DNAR Orders

Unlike other medical interventions, CPR is initiated without a physician's order, based on implied consent for emergency treatment. A physician's order is necessary to withhold CPR. Physicians must initiate a discussion about the use of CPR with all adults admitted for medical and surgical care or with their surrogates. Terminally ill patients may fear abandonment and pain more than death, so physicians should also reassure the patient and family that pain control and other aspects of medical care will continue even if resuscitation is withheld.

The attending physician should write the DNAR order in the patient's chart with a note explaining the rationale for the DNAR order and any other specific limitations of care. The limitation-of-treatment order should contain guidelines for specific emergency interventions that may arise (eg, use of pressor agents, blood products, or antibiotics). The scope of a DNAR order should be specific about which interventions are to be withheld. A DNAR order does not automatically preclude interventions such as administration of parenteral fluids, nutrition, oxygen, analgesia, sedation, antiarrhythmics, or vasopressors unless these are included in the order. Some patients may choose to accept defibrillation and chest compressions but not intubation and mechanical ventilation.
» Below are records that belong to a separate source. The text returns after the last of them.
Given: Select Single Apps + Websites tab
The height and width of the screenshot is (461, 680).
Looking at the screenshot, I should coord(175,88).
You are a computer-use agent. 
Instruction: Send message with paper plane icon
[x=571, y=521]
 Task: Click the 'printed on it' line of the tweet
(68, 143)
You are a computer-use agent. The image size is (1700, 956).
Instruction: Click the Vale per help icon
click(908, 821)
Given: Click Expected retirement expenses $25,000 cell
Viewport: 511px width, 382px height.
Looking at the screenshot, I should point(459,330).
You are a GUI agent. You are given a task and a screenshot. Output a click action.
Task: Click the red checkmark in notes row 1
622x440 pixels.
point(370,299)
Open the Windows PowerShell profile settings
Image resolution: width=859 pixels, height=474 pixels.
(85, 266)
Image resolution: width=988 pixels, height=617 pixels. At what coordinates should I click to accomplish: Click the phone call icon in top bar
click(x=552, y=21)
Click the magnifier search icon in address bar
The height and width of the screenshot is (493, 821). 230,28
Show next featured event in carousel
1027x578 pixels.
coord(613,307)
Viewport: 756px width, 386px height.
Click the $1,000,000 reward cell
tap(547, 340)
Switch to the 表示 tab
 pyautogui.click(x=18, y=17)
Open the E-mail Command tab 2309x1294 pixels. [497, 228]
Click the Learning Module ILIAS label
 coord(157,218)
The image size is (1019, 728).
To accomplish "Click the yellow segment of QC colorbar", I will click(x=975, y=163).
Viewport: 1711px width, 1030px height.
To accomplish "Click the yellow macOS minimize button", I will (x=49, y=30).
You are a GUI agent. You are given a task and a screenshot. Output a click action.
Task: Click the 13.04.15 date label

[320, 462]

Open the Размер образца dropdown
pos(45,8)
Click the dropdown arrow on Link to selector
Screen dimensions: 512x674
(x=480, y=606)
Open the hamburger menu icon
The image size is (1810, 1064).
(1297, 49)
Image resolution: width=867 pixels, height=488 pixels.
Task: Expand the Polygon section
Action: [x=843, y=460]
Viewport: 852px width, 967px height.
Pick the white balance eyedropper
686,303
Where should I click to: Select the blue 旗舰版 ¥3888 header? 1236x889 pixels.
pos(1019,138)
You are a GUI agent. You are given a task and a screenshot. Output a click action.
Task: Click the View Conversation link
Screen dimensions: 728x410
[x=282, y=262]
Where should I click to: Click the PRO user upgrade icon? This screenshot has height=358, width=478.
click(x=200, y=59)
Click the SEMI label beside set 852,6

Oral DNAR orders are not acceptable. If the attending physician is not physically present, nursing staff may accept a DNAR order by telephone with the understanding that the physician will sign the order promptly. DNAR orders should be reviewed periodically, particularly if the patient's condition changes.

The attending physician should clarify both the DNAR order and plans for future care with nurses, consultants, house staff, and the patient or surrogate and offer an opportunity for discussion and resolution of conflicts. Basic nursing and comfort care (ie, oral hygiene, skin care, patient positioning, and measures to relieve pain and symptoms) must always be continued. DNAR orders carry no implications about other forms of treatment, and other aspects of the treatment plan should be documented separately and communicated to staff.

DNAR orders should be reviewed before surgery by the anesthesiologist, attending surgeon, and patient or surrogate to determine their applicability in the operating suite and postoperative recovery room.